Sempre fui contra a regionalização. Num país da dimensão de Portugal, parece carecer de sentido a ideia da criação de cinco (ou mais) regiões autónomas que iriam tornar um país, já de si pequeno e periférico ainda mais pequeno. Se no caso das regiões autónomas da Madeira e dos Açores, dada a sua ultraperiferia e características singulares, se percebe, no que toca ao Continente, parece um exercício forçado e até disparatado.

Efetivamente, a regionalização iria servir para aumentar custos – nomeadamente pela desmultiplicação de poderes com parlamentos e governos regionais – e desresponsabilizar o Estado (em sentido lato). Quando corresse bem, o mérito seria de todos, quando corresse mal a culpa morreria solteira, enquanto Governo Regional e Governo da República se travavam de razões e se escudavam de responsabilidades. Um jogo do empurra tão mais esdrúxulo quanto o número de partidos distintos em lugar de poder (nacional e regional).

Deste modo, a questão que se coloca é como e o que descentralizar?

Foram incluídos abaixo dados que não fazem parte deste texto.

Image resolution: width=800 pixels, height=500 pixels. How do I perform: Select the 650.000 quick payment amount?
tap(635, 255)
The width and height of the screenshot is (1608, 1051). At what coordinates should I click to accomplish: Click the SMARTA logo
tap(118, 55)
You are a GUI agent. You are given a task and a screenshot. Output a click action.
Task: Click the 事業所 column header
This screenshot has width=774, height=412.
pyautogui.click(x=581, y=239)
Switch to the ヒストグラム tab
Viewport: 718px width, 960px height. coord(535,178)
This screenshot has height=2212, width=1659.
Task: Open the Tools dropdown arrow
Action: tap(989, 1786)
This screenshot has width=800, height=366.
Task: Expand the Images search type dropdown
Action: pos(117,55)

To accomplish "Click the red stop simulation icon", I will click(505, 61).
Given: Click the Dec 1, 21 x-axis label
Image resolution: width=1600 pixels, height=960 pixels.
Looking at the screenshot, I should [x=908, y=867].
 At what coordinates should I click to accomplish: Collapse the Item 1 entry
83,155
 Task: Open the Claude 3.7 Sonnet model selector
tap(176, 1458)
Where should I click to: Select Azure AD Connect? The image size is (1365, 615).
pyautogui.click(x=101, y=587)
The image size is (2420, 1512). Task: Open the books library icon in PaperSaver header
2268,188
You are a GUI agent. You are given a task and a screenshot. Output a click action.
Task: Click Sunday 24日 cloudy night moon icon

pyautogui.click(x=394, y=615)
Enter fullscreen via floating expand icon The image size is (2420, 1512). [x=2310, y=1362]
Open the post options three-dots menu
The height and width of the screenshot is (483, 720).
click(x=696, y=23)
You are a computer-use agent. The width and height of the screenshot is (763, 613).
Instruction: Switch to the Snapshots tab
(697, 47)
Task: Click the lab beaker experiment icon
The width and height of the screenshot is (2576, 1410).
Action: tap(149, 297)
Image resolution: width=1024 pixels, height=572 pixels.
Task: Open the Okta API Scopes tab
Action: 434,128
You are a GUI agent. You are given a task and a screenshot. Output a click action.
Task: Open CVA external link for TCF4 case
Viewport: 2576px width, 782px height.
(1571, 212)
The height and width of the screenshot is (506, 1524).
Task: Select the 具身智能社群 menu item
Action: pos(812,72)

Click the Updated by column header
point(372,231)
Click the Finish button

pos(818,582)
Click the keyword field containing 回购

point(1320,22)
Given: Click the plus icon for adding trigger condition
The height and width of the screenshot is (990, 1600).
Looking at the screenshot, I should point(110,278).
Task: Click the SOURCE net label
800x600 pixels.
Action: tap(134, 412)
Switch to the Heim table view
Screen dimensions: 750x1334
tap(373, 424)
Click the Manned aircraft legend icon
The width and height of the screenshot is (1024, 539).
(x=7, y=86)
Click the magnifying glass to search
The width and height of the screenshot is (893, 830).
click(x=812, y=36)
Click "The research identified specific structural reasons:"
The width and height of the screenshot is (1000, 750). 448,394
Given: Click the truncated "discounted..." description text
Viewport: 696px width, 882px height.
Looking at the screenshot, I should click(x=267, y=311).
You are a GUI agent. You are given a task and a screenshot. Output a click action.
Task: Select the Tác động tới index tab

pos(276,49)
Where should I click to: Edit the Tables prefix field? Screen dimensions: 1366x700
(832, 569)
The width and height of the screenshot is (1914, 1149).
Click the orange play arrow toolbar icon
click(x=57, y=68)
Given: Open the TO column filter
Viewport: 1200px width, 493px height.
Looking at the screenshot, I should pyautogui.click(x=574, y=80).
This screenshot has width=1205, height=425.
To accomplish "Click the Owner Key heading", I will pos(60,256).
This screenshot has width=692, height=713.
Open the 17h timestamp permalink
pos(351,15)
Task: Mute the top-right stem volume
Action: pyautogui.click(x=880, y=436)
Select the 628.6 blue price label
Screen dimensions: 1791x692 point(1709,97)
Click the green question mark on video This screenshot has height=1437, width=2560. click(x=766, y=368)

A ideia de Santana Lopes de deslocalizar gabinetes ministeriais para a periferia, apesar de bonita não passou de um romantismo. Na prática não funciona. A descentralização terá de passar necessariamente pela deslocalização de institutos e de organismos do Estado (por exemplo secretarias gerais) para a periferia, pois é nestas entidades que se materializa o poder da máquina do Estado, com uma grande massa humana de suporte capaz de impactar a economia local.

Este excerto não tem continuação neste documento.